İlkin, şunu anladım. Demek, Türkiye’de yazılanlar okunmuyordu. Gutenberg toplumuna ulaşamamıştık. Ama mikrofon dinleniyor ve yazıyı yeniyordu. Çünkü, bu toplumda köşe yazarlarının çoğu, aynı gazetedeki komşu yazarın yazısını bile okumuyor, akşamları herkes, televolelerle, paparazzilerle zaman öldürüyordu. Aslında ölen, zamanla birlikte geleceğimizdi.
‘Laikçilik’ kelimesi üzerinden saldırmak...
İkinci olarak, az çok okuyanlar da her şeye göz ucuyla şöyle bir bakıp geçiyordu. Sözgelimi, kıyameti koparanların bir bölümü, laiklik karşıtlarının kullandıkları “laikçilik” terimiyle laiklik ilkesini küçümsediğimi ileri sürüyorlardı. Oysa ben, aslını da kullanarak sözcüğün Türkçeye nasıl çevrildiğini yazılı metinde açıklamıştım. Aşağıda da belirteceğim gibi, laiklik ile laisizm farklı kavramlardı. Küçümsenir gerekçesiyle bu ayrımdan vazgeçmek olanaksızdı. Türkiye’de kimileri eğer bu ince ayrımın ayırdında değilseler, bundan kavramlar sorumlu tutulamazlardı. Ne yazık ki, ülkemizde bu ince ayırımı yapmayanlar arasında bilim sanını taşıyanlar bile vardı. Nitekim onlar daha sonraki konuşmalarında beni sürgit eleştirdiler. Dikkatlerini çektim. Ancak inceleme zahmetine bile katlanmadılar. Besbelli ki, bilim, onlar için “en hakiki mürşit” değildi. Onların amaçları, üzüm yemek değil, bekçiyi dövmekti. Eleştirilerini acımasızca sürdürdüler. Söyledikleri, zaman harcamaya ve yanıtlanmaya değmezdi.
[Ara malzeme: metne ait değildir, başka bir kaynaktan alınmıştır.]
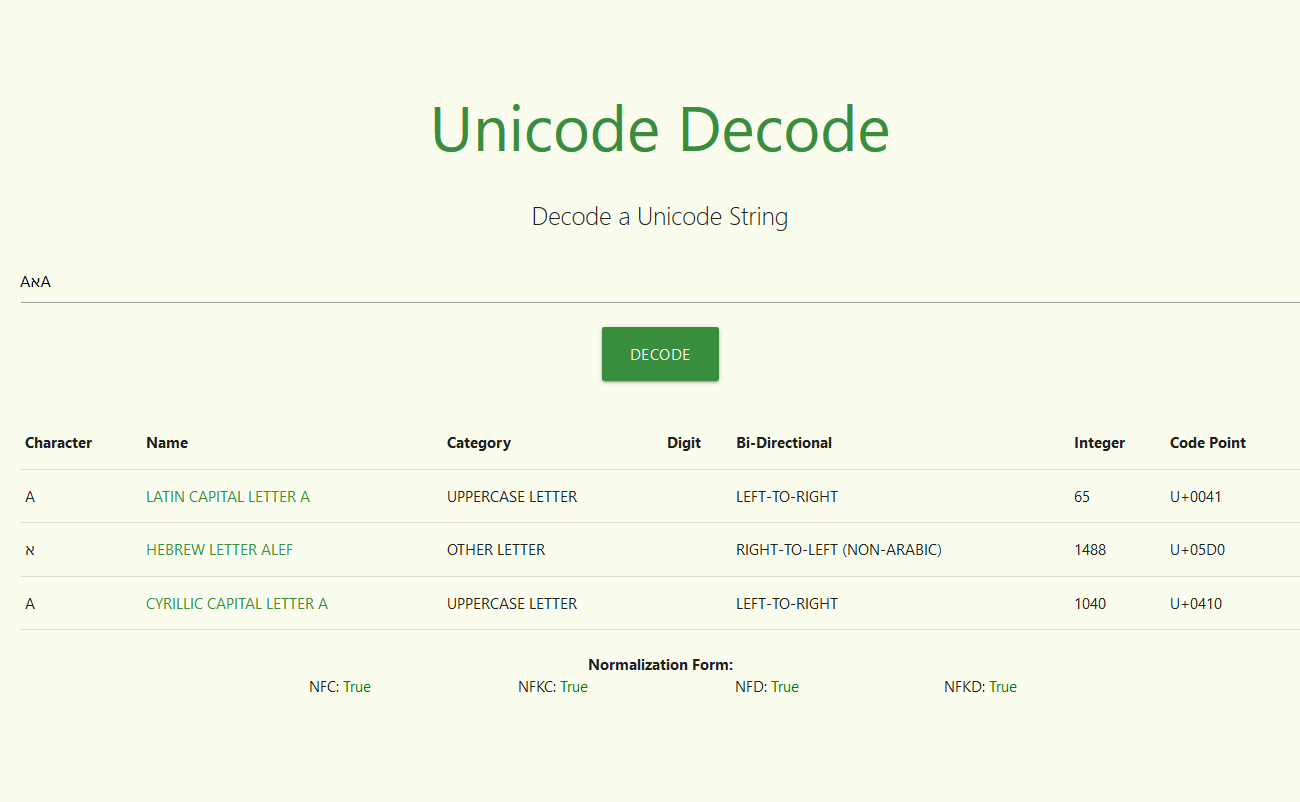Viewport: 1300px width, 802px height.
Task: Click the NFKC True value
Action: pyautogui.click(x=575, y=687)
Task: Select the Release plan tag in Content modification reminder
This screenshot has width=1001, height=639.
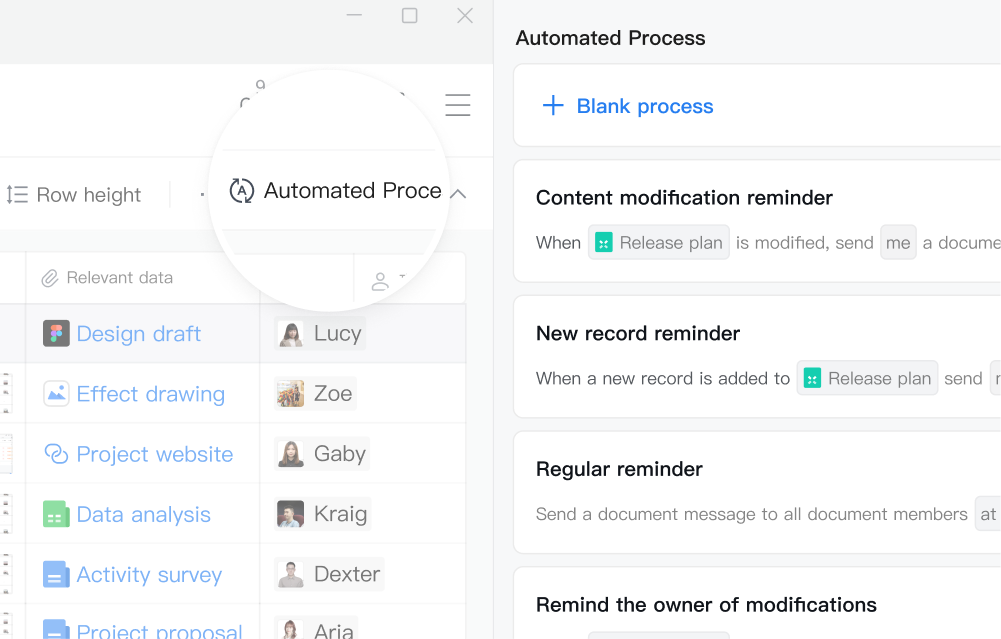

Hele bunlardan birini hiç unutmuyorum. Çok satan ciddi bir gazetenin demirbaş köşe yazarlarındandı. Beni her gün topa tutuyordu. Yine bir yazısında, geçen yıl yitirdiğimiz bir bilim adamımızın sunduğu bildiriye dayanarak beni “cehalet”le suçluyordu. Oysa iki Fransız ve bir Türk bilim adamı, aynı toplantıda sundukları bildirilerinde o bilim adamımıza yanıt vermişler, ayrımın önemine değinmişler, bunların özetleri kendi gazetesinde de yayımlanmıştı. Telefonla konuşmamın metnini ve bu bildirileri okuduğu halde neden yanlış bilgilere dayandığını sordum. Yanıtı şaşırtıcıydı. Ne benim konuşmamı, ne de gazetesinde çıkan bildiri özetlerini okumuştu. Konuşmam, Yargıtay sitesinde yayımlandığı halde, metni kendisine gönderirsem okuyacağını söyledi. Özrü kabahatinden büyüktü. Anlaşılan, her gün yazıyor, ama hiç okumuyordu. Böylelikle hem kendini kandırıyor, hem de toplumu yanıltıyordu. Bir kez daha inandım ki, ulusça bir Sokrates, bir Descartes açığı yaşıyor, bu açığı bir türlü kapatamıyorduk. Bugün de öyle. Hem de okumuşlarımız arasında bile. 8.1.2004 tarihinde bir TV yarışmasında iyi öğrenim görmüş bir yurttaşımız, Sokrates’in “Ben tek bir şey biliyorum; o da hiçbir şey bilmediğimdir.” özdeyişini, dillere destan özdeyişini kimin söylediğini dahi bilemiyordu. Bunu bilemeyen biri, o sözün sıradan değil, doğru usavurma yönteminin ilk kuralı olduğunu nereden bilebilir ki? O yüzden, sağlıklı biçimde ne düşünebiliyoruz, ne tartışabiliyoruz, ne de görüş üretebiliyoruz, bizler. Descartes’lar, Sartre’lar, Durkheim’lar, Husserl’ler, ne yazık ki, hâlâ lüks bu ülkede. Acı, ama gerçek bu.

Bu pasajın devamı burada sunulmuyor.